» Data shown

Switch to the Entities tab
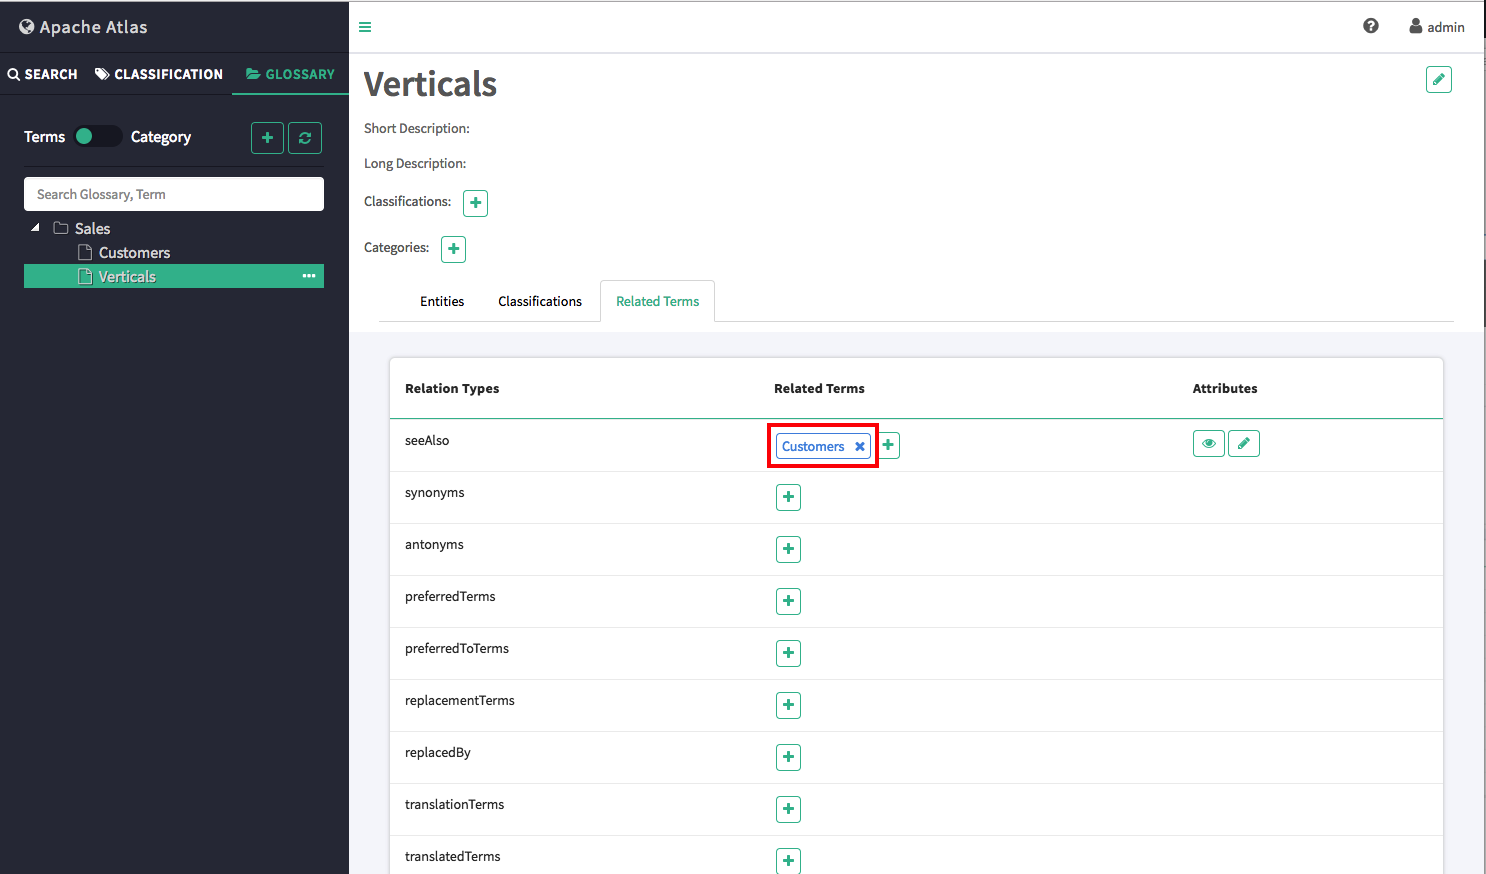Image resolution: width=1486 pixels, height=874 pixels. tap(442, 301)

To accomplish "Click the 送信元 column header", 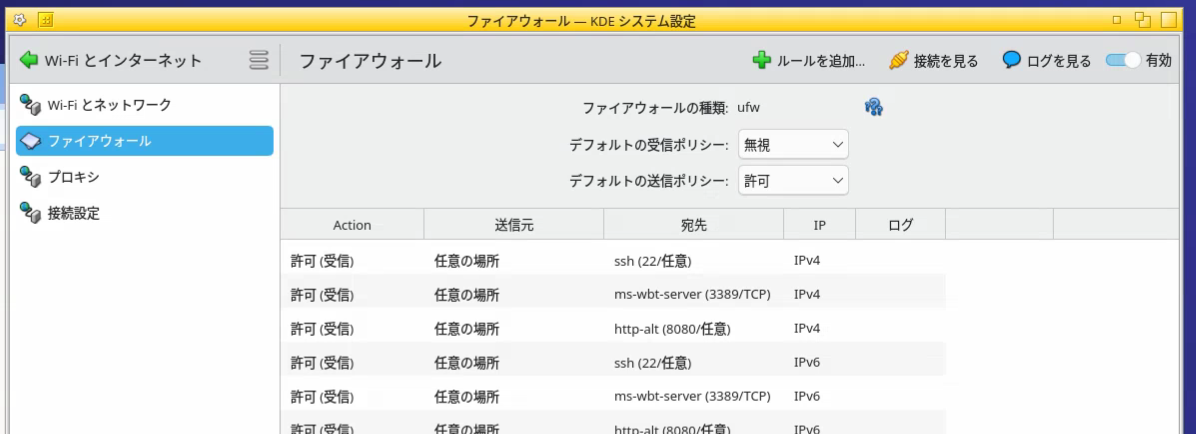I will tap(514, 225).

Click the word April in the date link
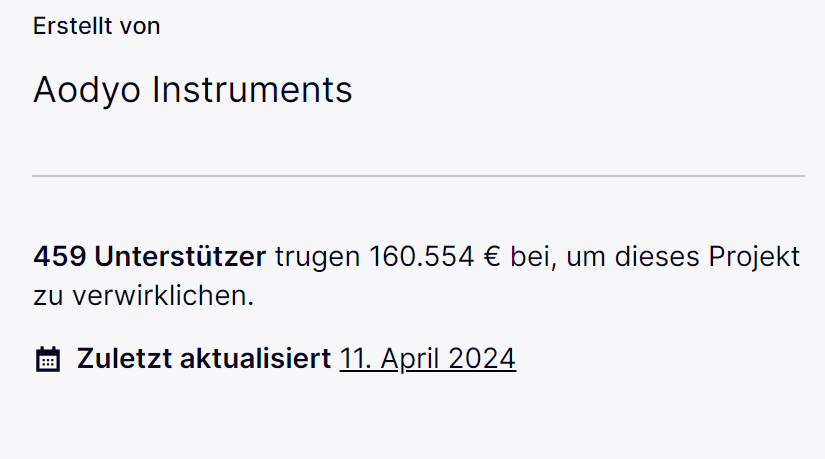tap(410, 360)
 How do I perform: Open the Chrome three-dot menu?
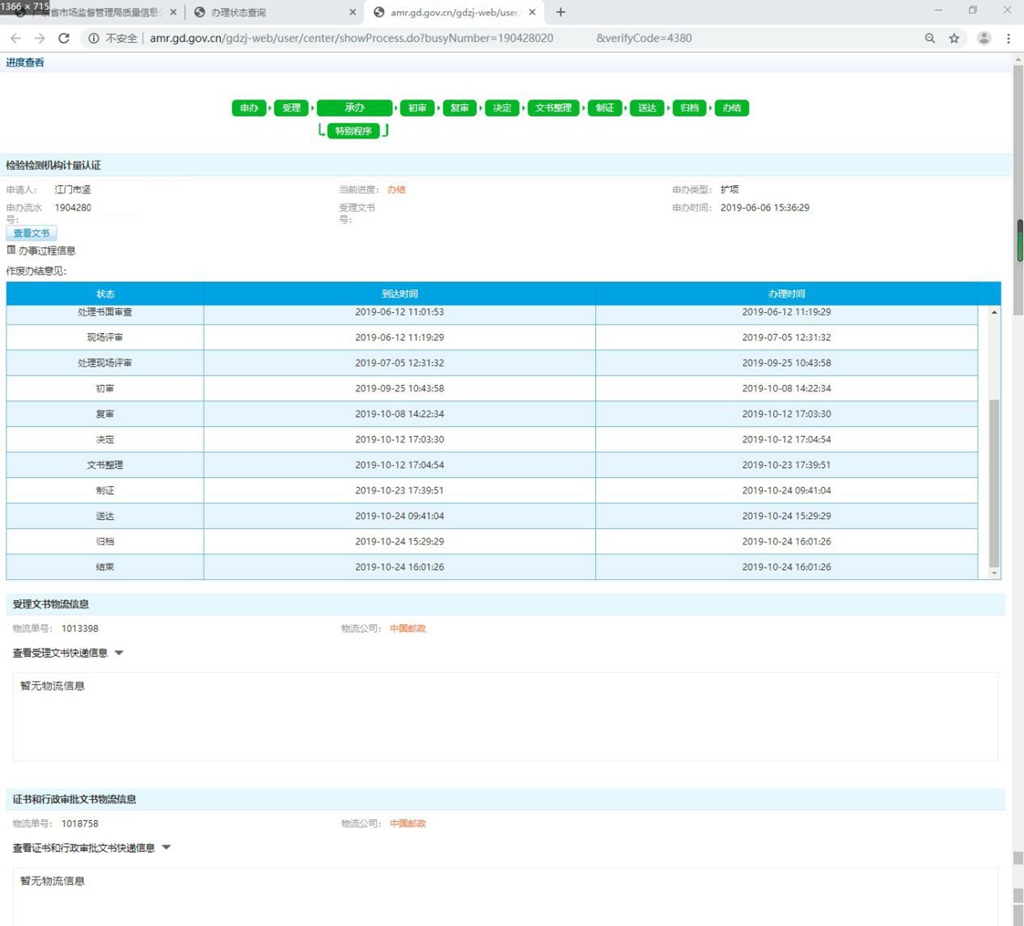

» Your assignment
Only what runs from the line holding "Click the word April in the date link" through the end of the entries above is to be given again, exactly, with every picture omitted.

» Expected answer
Click the word April in the date link
tap(410, 360)
 How do I perform: Open the Chrome three-dot menu?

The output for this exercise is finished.